JOB =
Extend the code review email on compression engines, picking up right after its last line.

GIVEN PASSAGE =
◇ ◇ ◇ ◇ ◇
On Mon, Nov 7, 2016 at 5:36 AM, Pierre-Yves David <
pierre-yves.david@ens-lyon.org> wrote:

>
>
> On 11/02/2016 01:08 AM, Gregory Szorc wrote:
>
>> # HG changeset patch
>> # User Gregory Szorc <gregory.szorc@gmail.com>
>> # Date 1477966026 25200
>> #      Mon Oct 31 19:07:06 2016 -0700
>> # Node ID 4015d575d311cd7ebc923d1320e55a76c655c485
>> # Parent  60f180c9a030ebcee6c6f4f8584fdb94c73ac337
>> util: create new abstraction for compression engines
>>
>> Currently, util.py has "compressors" and "decompressors" dicts
>> mapping compression algorithms to callables returning object that
>> perform well-defined operations. In addition, revlog.py has code
>> for calling into a compressor or decompressor explicitly. And, there
>> is code in the wire protocol for performing zlib compression.
>>
>> The 3rd party lz4revlog extension has demonstrated the utility of
>> supporting alternative compression formats for revlog storage. But
>> it stops short of supporting lz4 for bundles and the wire protocol.
>>
>> There are also plans to support zstd as a general compression
>> replacement.
>>
>> So, there appears to be a market for a unified API for registering
>> compression engines. This commit starts the process of establishing
>> one. It establishes a new container class for holding registered
>> compression engine objects. Each object declares and supports common
>> operations via attributes.
>>
>> The built-in zlib, bz2, truncated bz2, and no-op compression engines
>> are registered with a singleton instance of this class.
>>
>> It's worth stating that I'm no fan of the "decompressorreader" API.
>> But this is what existing consumers expect. My plans are to get
>> consumers using the new "engines" API then transition them to a
>> better decompression primitive. This partially explains why I don't
>> care about the duplicated code pattern used for decompressors
>> (it is abstracted into _makedecompressor in the existing code).
>>
>
> The plan seems overall good, I've some suggestion on the implementation.
>
>
> diff --git a/mercurial/util.py b/mercurial/util.py
>> --- a/mercurial/util.py
>> +++ b/mercurial/util.py
>> @@ -2851,21 +2851,156 @@ class ctxmanager(object):
>>                  exc_type, exc_val, exc_tb = pending = sys.exc_info()
>>          del self._atexit
>>          if pending:
>>              raise exc_val
>>          return received and suppressed
>>
>>  # compression utility
>>
>> +class compressormanager(object):
>> +    """Holds registrations of various compression engines.
>> +
>> +    This class essentially abstracts the differences between compression
>> +    engines to allow new compression formats to be added easily,
>> possibly from
>> +    extensions.
>> +
>> +    Compressors are registered against the global instance by calling its
>> +    ``register()`` method.
>> +    """
◇ ◇ ◇ ◇ ◇
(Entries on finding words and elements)
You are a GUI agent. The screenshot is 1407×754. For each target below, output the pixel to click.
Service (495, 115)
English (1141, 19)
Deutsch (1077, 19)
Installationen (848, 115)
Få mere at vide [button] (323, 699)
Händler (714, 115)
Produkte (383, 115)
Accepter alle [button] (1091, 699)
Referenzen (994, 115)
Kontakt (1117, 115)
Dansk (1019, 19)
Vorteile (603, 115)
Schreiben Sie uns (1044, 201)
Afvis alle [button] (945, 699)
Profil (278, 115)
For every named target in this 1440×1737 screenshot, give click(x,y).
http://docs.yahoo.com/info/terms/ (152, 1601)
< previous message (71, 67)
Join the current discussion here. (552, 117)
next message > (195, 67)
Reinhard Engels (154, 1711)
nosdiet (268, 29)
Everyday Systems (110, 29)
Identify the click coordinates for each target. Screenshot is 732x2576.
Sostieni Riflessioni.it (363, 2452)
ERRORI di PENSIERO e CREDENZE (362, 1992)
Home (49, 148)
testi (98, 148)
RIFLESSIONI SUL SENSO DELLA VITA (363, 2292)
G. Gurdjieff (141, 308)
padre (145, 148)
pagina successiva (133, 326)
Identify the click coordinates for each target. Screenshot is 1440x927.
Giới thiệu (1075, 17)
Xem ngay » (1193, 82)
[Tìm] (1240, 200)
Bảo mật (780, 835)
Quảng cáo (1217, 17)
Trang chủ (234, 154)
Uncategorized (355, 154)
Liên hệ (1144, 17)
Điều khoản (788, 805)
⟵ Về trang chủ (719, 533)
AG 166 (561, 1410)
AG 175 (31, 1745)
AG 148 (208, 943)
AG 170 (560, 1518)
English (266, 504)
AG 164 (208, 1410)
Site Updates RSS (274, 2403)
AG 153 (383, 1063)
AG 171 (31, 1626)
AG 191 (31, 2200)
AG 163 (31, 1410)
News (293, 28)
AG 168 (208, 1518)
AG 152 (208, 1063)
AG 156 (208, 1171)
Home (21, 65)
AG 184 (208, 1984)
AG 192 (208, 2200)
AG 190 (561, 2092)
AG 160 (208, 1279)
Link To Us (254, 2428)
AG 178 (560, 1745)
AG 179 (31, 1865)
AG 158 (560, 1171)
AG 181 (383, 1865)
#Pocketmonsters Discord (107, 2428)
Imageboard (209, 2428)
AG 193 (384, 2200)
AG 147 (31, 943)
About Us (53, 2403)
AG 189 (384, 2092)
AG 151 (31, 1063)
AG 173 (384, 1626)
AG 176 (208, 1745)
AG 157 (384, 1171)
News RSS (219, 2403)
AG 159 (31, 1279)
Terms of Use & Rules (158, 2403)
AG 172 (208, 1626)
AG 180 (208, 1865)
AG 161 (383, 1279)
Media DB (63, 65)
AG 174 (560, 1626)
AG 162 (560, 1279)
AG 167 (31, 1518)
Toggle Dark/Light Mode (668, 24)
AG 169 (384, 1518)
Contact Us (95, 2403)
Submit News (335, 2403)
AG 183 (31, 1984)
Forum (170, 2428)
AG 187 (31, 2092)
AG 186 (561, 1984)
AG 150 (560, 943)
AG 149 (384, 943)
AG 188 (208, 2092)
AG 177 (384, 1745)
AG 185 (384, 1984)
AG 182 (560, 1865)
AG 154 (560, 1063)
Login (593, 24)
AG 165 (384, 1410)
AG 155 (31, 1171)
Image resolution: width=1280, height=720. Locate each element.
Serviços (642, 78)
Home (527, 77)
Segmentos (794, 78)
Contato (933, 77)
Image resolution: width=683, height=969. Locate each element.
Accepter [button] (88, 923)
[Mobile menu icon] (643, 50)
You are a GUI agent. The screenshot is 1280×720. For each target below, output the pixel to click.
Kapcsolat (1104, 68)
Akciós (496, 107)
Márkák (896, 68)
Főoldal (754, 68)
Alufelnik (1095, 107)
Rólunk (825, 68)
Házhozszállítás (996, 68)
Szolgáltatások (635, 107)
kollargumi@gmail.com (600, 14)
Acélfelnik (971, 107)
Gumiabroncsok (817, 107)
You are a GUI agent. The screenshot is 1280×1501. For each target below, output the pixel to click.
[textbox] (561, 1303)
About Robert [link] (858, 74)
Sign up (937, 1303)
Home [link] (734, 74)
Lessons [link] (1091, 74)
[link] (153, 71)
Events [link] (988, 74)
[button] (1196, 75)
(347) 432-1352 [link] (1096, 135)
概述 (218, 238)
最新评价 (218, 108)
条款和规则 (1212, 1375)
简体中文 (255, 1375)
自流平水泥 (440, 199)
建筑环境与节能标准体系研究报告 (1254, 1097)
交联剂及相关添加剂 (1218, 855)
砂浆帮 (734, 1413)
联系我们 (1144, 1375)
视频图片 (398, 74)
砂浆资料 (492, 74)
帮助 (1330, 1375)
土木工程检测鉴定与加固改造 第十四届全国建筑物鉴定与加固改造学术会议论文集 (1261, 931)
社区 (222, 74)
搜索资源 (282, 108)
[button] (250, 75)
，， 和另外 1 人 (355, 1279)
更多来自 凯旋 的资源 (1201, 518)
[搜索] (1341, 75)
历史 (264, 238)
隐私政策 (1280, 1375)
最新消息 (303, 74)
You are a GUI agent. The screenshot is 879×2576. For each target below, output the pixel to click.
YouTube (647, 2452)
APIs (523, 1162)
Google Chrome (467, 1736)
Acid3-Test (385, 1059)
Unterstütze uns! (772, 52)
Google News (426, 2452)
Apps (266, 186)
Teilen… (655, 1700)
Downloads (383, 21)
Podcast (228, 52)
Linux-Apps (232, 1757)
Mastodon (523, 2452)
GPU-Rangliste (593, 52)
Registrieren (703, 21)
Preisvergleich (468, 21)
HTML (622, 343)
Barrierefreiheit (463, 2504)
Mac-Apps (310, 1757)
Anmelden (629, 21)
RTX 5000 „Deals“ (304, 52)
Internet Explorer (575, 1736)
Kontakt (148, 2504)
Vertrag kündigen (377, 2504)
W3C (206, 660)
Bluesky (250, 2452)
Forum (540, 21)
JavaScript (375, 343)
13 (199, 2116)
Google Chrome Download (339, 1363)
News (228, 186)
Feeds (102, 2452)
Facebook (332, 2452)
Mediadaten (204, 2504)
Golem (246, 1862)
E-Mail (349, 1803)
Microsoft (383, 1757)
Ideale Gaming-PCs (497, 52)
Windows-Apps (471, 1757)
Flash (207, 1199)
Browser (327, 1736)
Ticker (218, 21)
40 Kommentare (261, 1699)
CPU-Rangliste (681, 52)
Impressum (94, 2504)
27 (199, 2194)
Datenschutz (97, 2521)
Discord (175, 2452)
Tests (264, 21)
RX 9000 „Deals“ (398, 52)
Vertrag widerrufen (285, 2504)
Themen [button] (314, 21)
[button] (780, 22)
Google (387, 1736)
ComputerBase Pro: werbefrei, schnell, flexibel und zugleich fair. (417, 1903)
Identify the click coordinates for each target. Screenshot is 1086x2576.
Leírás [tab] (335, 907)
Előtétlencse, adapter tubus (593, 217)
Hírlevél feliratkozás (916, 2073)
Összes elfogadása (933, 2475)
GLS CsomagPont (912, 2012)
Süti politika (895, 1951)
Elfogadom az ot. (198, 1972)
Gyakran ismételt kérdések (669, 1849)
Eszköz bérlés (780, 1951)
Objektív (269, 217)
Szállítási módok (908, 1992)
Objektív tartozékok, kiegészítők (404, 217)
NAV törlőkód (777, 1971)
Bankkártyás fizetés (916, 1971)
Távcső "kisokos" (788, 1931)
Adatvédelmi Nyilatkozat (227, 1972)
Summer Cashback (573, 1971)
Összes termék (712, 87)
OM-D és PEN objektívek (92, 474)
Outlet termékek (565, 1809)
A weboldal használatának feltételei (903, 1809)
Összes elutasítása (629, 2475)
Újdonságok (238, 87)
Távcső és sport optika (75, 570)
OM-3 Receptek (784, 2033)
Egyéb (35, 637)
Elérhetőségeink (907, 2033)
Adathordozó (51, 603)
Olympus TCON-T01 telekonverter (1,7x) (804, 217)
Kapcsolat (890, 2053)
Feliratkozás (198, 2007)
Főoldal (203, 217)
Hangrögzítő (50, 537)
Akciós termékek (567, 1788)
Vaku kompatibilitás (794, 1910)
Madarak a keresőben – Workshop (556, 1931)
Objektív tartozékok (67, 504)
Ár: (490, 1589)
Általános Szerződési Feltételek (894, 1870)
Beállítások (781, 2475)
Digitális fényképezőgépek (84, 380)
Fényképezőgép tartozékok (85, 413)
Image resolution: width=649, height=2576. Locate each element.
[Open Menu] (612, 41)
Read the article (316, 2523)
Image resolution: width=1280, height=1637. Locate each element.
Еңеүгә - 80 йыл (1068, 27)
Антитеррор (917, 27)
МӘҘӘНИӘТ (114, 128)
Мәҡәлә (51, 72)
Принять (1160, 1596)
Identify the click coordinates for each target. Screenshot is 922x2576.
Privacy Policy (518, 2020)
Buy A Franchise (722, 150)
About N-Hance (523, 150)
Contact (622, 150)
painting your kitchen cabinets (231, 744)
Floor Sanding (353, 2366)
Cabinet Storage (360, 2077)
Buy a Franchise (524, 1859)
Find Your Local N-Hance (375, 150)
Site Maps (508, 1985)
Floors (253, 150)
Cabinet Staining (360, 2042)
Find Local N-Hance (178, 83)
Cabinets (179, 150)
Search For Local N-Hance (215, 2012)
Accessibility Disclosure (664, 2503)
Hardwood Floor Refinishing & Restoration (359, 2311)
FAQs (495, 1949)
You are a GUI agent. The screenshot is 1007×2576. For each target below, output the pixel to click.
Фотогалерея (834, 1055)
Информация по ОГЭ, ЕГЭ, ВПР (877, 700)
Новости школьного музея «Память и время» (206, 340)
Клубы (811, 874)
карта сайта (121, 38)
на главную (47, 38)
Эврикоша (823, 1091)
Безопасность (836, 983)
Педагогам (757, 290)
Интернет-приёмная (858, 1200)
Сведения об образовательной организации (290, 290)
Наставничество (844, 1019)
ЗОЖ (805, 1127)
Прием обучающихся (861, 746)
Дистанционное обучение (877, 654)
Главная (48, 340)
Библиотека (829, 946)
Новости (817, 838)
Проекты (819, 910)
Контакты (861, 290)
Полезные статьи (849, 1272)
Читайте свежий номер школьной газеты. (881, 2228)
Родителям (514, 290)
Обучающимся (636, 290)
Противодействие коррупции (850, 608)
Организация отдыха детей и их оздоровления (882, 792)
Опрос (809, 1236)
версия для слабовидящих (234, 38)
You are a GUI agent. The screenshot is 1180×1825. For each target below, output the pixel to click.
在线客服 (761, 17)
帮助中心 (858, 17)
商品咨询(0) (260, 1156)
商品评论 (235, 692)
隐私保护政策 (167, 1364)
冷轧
◇ ◇ ◇ ◇ ◇
REPLY =
>> +    def __init__(self):
>> +        self._engines = {}
>> +        self._bundletypes = {}
>> +
>> +    def __getitem__(self, key):
>> +        return self._engines[key]
>> +
>> +    def __contains__(self, key):
>> +        return key in self._engines
>> +
>> +    def __iter__(self):
>> +        return iter(self._engines.keys())
>> +
>> +    def register(self, name, engine):
>> +        """Register a compression format with the manager.
>> +
>> +        The passed compression engine is an object with attributes
>> describing
>> +        behavior and methods performing well-defined actions. The
>> following
>> +        attributes are recognized (all are optional):
>> +
>> +        * bundletype -- Attribute containing the identifier of this
>> compression
>> +          format as used by bundles.
>> +
>> +        * compressorobj -- Method returning an object with
>> ``compress(data)``
>> +          and ``flush()`` methods. This object and these methods are
>> used to
>> +          incrementally feed data (presumably uncompressed) chunks into a
>> +          compressor. Calls to these methods return compressed bytes,
>> which
>> +          may be 0-length if there is no output for the operation.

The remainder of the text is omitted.